Bare Git repositories

Posted on 1 July 2010 in Programming

We started a new project at Resolver today -- I'm pretty excited about it, and will be blogging about it soon. However, in the meantime, here's something that's half a note-to-self and half something to help people googling for help with Git problems.

We've previously been using Subversion as our main source code control system, but for more recent projects we've moved to Mercurial. When we started the new one today, we decided to try out Git for a change; I use GitHub for my personal stuff, but hadn't used it for anything involving multiple developers -- and various people had been telling us that it wasn't subject to some of the problems we'd had with Mercurial.

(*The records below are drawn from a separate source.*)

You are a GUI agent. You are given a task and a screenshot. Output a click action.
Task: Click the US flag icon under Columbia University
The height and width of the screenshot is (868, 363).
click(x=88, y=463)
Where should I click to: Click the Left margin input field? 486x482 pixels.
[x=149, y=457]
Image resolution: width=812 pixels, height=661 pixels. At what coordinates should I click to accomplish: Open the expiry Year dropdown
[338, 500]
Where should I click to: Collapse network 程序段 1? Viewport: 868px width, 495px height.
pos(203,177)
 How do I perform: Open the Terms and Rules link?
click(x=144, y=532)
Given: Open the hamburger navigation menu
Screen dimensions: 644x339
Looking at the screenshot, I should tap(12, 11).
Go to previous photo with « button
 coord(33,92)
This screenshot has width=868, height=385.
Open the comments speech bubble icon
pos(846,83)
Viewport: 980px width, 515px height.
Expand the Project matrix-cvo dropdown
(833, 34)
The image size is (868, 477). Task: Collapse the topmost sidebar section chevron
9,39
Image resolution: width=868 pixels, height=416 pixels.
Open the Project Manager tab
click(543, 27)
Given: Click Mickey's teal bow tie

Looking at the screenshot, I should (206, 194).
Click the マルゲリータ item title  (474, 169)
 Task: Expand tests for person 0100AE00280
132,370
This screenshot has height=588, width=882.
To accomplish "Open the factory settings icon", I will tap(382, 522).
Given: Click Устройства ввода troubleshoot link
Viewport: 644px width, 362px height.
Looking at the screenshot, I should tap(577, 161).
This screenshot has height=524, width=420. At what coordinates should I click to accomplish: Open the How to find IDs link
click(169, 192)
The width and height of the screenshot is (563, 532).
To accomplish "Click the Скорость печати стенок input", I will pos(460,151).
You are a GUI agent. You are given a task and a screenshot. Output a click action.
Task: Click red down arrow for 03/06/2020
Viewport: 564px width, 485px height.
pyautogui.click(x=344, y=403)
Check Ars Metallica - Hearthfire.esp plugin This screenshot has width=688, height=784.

So we created a new Git repo on a shared directory, by creating a directory and then running git init in it. We then cloned it into a working directory on my machine, and started work. After a while, we had our first checkin ready, so we a dded the files, committed them, and then decided to push to the central repo to make sure everything worked OK. We got this error message:

remote: error: refusing to update checked out branch: refs/heads/master
remote: error: By default, updating the current branch in a non-bare repository
remote: error: is denied, because it will make the index and work tree inconsistent
remote: error: with what you pushed, and will require 'git reset --hard' to match
remote: error: the work tree to HEAD.
remote: error:
remote: error: You can set 'receive.denyCurrentBranch' configuration variable to
remote: error: 'ignore' or 'warn' in the remote repository to allow pushing into
remote: error: its current branch; however, this is not recommended unless you
remote: error: arranged to update its work tree to match what you pushed in some
remote: error: other way.
remote: error:
remote: error: To squelch this message and still keep the default behaviour, set
remote: error: 'receive.denyCurrentBranch' configuration variable to 'refuse'.

It took us a while to work out precisely what this meant, because we'd never heard of "bare" repositories before. It turns out that there are two kinds of repository in Git: bare and non-bare. A non-bare repository is the same as the ones we were used to in Mercurial; it has a bunch of working files, and a directory containing the version control information. A bare repository, by contrast, just contains the version control information -- no working files.

Now, you can (in theory) push and pull between repositories regardless of whether they are bare or not. But if you were to push to a non-bare repository, it would cause problems. Part of the SCC data that Git keeps is an index, which basically tells it what the head of the current branch looks like. Now, if you push to a non-bare repository, Git will look at the working files, compare them to the index, and see that they differ -- so it will think that the working files have changed! For example, if your push added a new file, it would notice that the working directory didn't include that file, and would conclude that it had been deleted. There's a step-by-step example here.

You can see how that could be confusing. So bare repositories exist as a way of having central repositories that a number of people can push to. If you want to transfer changes from a non-bare repository to another, the correct way is to pull from the destination rather than push from the target -- which makes some kind of sense when you think about it. In general, any repository that someone is working on is not something that should be receiving changes without their approval... on the other hand, we've not encountered problems with pushing to regular repositories with Mercurial.

Anyway, this was our first checkin, so we had no history to lose, we fixed the problem by creating a new central repository using git --bare init in a new directory on the shared drive, cloning it to a new working repo, copying our files over from the old working repo to the new one, committing, and pushing back to the bare repository. It worked just fine. If we'd done multiple checkins before we tried our first push, we could have saved things by hand-editing the central repository; it had no working files (because we'd only just created it) so we could have moved the contents of the .git directory up to the repository's root, and deleted .git -- this would have "bared" it so that we could have pushed from our working repo. That would have been a bit scary, though.